What is a Songbird?
Orioles, jays, warblers, swallows, robins, wrens, finches, and hundreds of other species make up this highly diverse group of birds. The changes of nature as winter evolves into spring, and the lengthening of day light, signal songbirds to begin confirming pair bonds and defending nesting territories. Thus, springtime brings a concert of songbird vocalists singing their repertoires in our woodlands, grasslands, mountains, wetlands, deserts, city parks and our own backyards.
Songbirds are members of the Order Passeriformes, more commonly known as passerines or “perching” birds because their feet (three toes forward and one backward) are adapted to gripping a perch. This order is further broken down into two suborders, the Oscines or true songbirds, and Suboscines, Tyrant flycatchers and their allies. Aside from having some anatomical differences from true songbirds, the song of Tyrant flycatchers (and allies) is innate i.e., their song has been genetically “hard-wired” in their brain enabling them to sing without ever hearing the adult song. Most songbirds must learn their songs from other birds. Photo (left, above) is a Western Kingbird.

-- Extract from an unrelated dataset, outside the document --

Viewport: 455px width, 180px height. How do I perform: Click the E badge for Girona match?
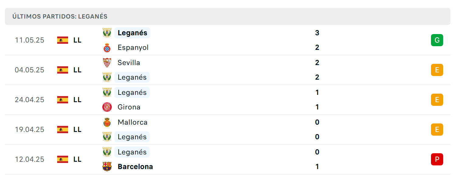[x=437, y=100]
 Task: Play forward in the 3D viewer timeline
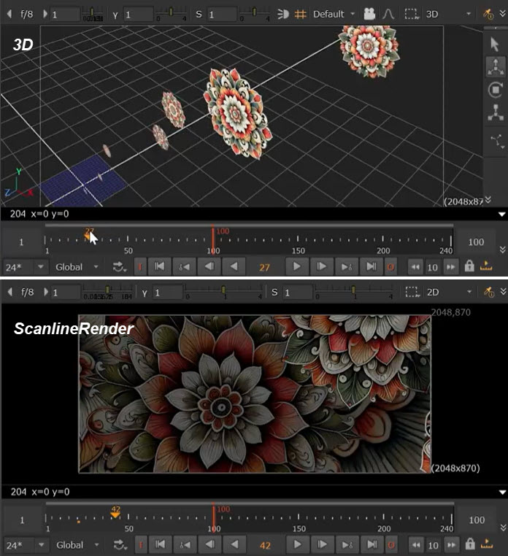297,267
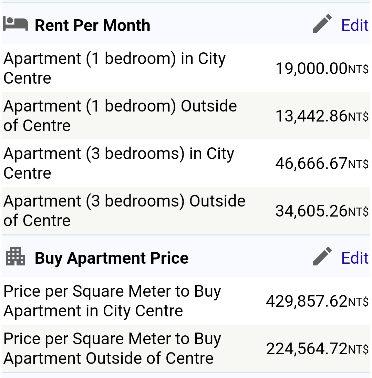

Nearly half of all species in the world are passerines and of these, 4,600 are songbirds. In terms of population numbers, passerines are the dominant land birds on all continents occupying every type of habitat from forest to grassland. Most are migratory, traveling thousands of miles to and from their breeding grounds. They live in a wide variety of habitats. Some are adapted to withstand life in hot deserts, while others such as the Hoary Redpoll, can survive temperatures well below zero in the Arctic tundra. Nests of songbirds can be as simple as lining the inside of a tree cavity, crafted entirely with mud or as elaborate of those woven with grasses or moss and lichens (Bushtit nest, photo right).
Passerines have altricial young (photo left); born featherless, with eyes closed, and completely dependent on their parents for several days or more. Most passerines fledge the nest at 2-4 weeks of age. Some, like swallows, are able to fly immediately from the nest. Others, such as robins and jays, leave the nest before they are capable of full flight. For two to three weeks, until their wings and tail complete their development, they are learning the ways of the wild yet are still attended to by their parents. When young birds first leave their nest, this (fledgling) stage of development, is when they are most vulnerable to predators and other hazards.
Songbirds have many unique characteristics that set them apart from other species. They have a highly developed syrinx, or voice box, which enables them to produce a diversity of complex sounds. Some songbirds sing beautiful melodious songs, while others are capable of impersonating calls of other bird species. Birds that can mimic, such as crows, thrashers, and starlings, may reproduce human words and even non-natural sounds such as cell phone ring tones, car alarms, cats, and dogs. The most complicated songs are produced by thrashers, thrushes and wrens. The Brown Thrasher (photo right) may have over 2,000 unique sounds included in their vocal repertoire. Most songbird species have large brains relative to their small body size. It is believed that some of the most intelligent animals on earth, aside from humans, are members of the corvid family (jays, crows, and ravens). Recent studies published in the Proceedings of the National Academy of Sciences, indicates that overall brain size does not necessarily indicate level of intelligence. Rather, in songbirds, it is the size of the higher brain area (the area that controls the majority of cognitive and learning functions) in relation to lower regions (the area that controls motor functions) that predict ability for enhanced learning.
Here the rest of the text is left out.